_Short problem:_
Recast the lines below as a Markdown table with the columns "Row" and "Line", numbering each row and skipping any blank lines. Leave the pictures out of the table.

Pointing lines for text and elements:
>>>>>

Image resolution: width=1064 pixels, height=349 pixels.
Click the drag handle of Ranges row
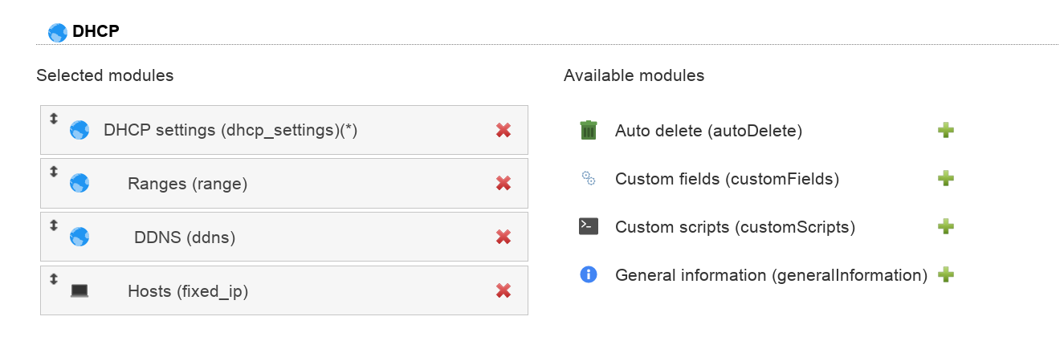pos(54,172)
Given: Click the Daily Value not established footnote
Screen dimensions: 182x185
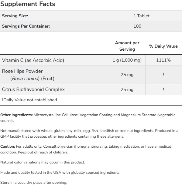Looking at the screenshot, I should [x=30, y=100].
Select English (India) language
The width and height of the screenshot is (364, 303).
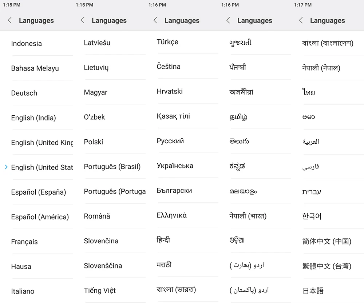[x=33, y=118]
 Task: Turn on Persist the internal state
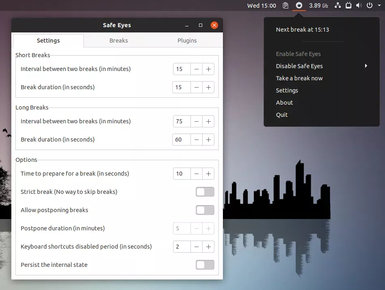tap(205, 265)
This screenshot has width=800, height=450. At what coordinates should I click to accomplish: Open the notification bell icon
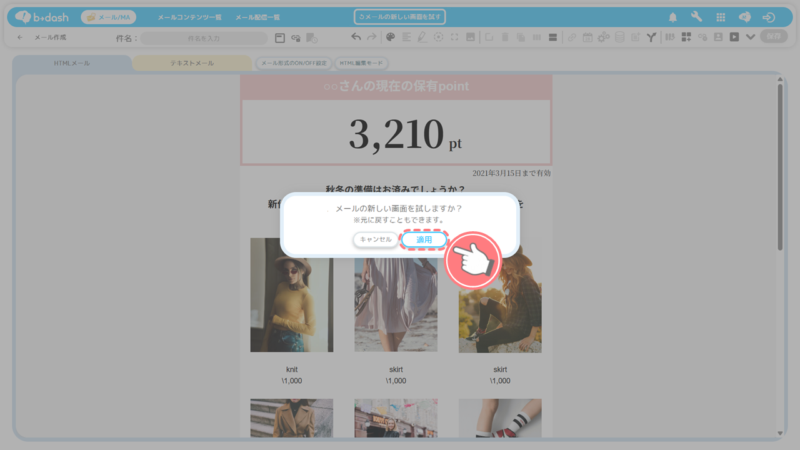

<<<<<

_Complete response:_
| Row | Line |
|---|---|
| 1 | Image resolution: width=1064 pixels, height=349 pixels. |
| 2 | Click the drag handle of Ranges row |
| 3 | pos(54,172) |
| 4 | Given: Click the Daily Value not established footnote |
| 5 | Screen dimensions: 182x185 |
| 6 | Looking at the screenshot, I should [x=30, y=100]. |
| 7 | Select English (India) language |
| 8 | The width and height of the screenshot is (364, 303). |
| 9 | [x=33, y=118] |
| 10 |  Task: Turn on Persist the internal state |
| 11 | tap(205, 265) |
| 12 | This screenshot has width=800, height=450. At what coordinates should I click to accomplish: Open the notification bell icon |